Verlust der sozialen Gerechtigkeit: FPÖ plant Anfragenserie

„Seitdem hunderttausende Menschen aus dem Nahen Osten und Afrika nach Österreich strömen, hat die Asylindustrie alle Hände voll zu tun. Hunderte Vereine und Initiativen haben sich blitzartig formiert, sie bieten in den meisten Fällen unter dem Deckmantel der Ehrenamtlichkeit alle möglichen Hilfsleistungen an. Diese reichen von kostenloser Rechtsberatung, Deutschkursen bis hin zu kostenloser psychologischer Betreuung. Obwohl sich die meisten Asylvereine damit rühmen, ihre Tätigkeiten freiwillig und unentgeltlich auszuüben, kassieren sie Förderungen in Millionenhöhe - und das gleich von mehreren öffentlichen Stellen,“ prangert die FPÖ in ihrem Papier an. Ziel ist es gewinnbringende Vereine der „Asylindustrie“ zu identifizieren und hier Transparenz zu schaffen.

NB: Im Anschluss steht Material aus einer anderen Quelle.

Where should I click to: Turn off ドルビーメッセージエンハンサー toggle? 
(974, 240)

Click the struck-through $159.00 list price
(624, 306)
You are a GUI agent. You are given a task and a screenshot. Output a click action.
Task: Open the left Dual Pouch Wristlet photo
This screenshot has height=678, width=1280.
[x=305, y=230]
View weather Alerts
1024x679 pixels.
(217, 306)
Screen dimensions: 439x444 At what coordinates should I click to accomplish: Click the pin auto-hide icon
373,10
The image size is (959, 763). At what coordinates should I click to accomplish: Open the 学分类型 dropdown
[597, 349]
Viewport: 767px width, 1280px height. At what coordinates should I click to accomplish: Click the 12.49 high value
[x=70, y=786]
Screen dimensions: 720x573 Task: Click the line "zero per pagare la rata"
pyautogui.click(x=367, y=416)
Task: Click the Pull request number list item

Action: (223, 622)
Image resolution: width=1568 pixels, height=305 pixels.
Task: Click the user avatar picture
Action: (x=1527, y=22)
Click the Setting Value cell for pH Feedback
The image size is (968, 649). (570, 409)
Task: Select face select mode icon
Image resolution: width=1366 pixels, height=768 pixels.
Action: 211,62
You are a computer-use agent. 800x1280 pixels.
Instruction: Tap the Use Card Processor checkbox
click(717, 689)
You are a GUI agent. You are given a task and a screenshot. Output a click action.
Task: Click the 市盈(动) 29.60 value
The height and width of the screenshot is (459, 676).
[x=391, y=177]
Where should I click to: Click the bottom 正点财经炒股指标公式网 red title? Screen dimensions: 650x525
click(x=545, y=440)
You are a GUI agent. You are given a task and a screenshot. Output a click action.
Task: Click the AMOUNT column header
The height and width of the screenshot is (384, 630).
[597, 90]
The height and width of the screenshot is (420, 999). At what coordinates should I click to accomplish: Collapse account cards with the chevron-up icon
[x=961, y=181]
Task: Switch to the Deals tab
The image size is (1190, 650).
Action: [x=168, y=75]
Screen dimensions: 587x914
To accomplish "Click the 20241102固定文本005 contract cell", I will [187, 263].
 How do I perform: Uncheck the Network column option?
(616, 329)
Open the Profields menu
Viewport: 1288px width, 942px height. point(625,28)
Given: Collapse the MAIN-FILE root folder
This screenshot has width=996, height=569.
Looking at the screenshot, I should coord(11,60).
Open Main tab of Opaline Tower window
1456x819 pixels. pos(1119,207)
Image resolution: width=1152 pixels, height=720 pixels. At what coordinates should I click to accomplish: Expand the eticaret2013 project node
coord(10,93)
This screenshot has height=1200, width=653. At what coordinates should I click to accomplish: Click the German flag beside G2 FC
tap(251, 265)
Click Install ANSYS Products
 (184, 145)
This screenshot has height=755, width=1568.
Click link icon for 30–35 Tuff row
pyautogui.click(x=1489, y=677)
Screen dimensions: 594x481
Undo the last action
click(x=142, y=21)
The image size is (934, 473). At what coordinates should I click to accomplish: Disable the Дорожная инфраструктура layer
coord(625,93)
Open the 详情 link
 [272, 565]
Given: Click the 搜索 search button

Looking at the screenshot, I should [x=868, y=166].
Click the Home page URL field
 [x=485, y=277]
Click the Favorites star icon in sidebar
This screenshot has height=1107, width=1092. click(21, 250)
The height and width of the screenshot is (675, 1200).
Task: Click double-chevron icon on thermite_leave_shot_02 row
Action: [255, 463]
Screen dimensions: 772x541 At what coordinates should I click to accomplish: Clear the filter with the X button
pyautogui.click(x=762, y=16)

Klubobmann Gottfried Waldhäusl gab dafür ein Beispiel, auch wenn nicht bekannt ist um welche Stadt es sich handelt: „Ein Beispiel dafür ist ein Integrationsverein in einer Statutarstadt, der ehrenamtliche Asylhilfe anbietet und vor allem Menschen mit Migrationshintergrund unterstützt. Subventioniert wird der Verein von sage und schreibe sieben  offiziellen Stellen des Landes. Dazu gehören: Sozialabteilung NÖ, Integrationsservice NÖ, Frauenreferat NÖ, Jugendwohlfahrt NÖ, Jugendreferat NÖ Landesregierung, NÖGUS und Volkskultur NÖ. Zusätzlich erhält der Verein Geld von: Bundesministerium für Inneres, Bundeskanzleramt, Bundesministerium für Wirtschaft, Familie und Jugend sowie dem Bundesministerium für Frauen und öffentlichen Dienst. Summa summarum: Zwölf Förderstellen! Unsere Landsleute werden somit fleißig zur Kasse gebeten und zahlen neben den 200 Millionen Euro für das Asylwesen in NÖ auch noch Millionen für die Selbstverwirklichung sozialromantischer Gutmenschenvereine.“

Aus diesem Grund kündigte die FPÖ an, eine Anfragenserie zu starten, die das gesamten Fördersystem im Asyl- und Integrationsbereich durchleuchten soll. Landesparteiobmann Walter Rosenkranz geht dafür von einer Zeitspanne von einem halben Jahr aus. „Denn während unsere eigenen Sport-, Kultur-, Jugend- und Traditionsvereine finanziell ausgehungert werden, sitzt die Asylindustrie auf einem stetig anwachsenden Berg von Steuergeld. Dieser sozialen Ungerechtigkeit sagt die FPÖ Niederösterreich den Kampf an!,“ so Rosenkranz abschließend.

Reaktionen

Der Landesgeschäftsführer der ÖVP NÖ, Bernhard Ebner, reagierte prompt auf die Aussagen der FPÖ: „Während die FPÖ NÖ schon jetzt im Dauer-Wahlkampf steckt und alle Niederösterreicher als Verlierer abstempelt, steht bei uns die Arbeit für das Land im Mittelpunkt. Alles für Arbeit ist nicht nur unser Auftrag, sondern zeigt sich auch anhand von gezielten Initiativen am Arbeitsmarkt, für die Wirtschaft, aber auch im Bereich der Infrastruktur und im öffentlichen Verkehr,“ kommentiert er die Pläne.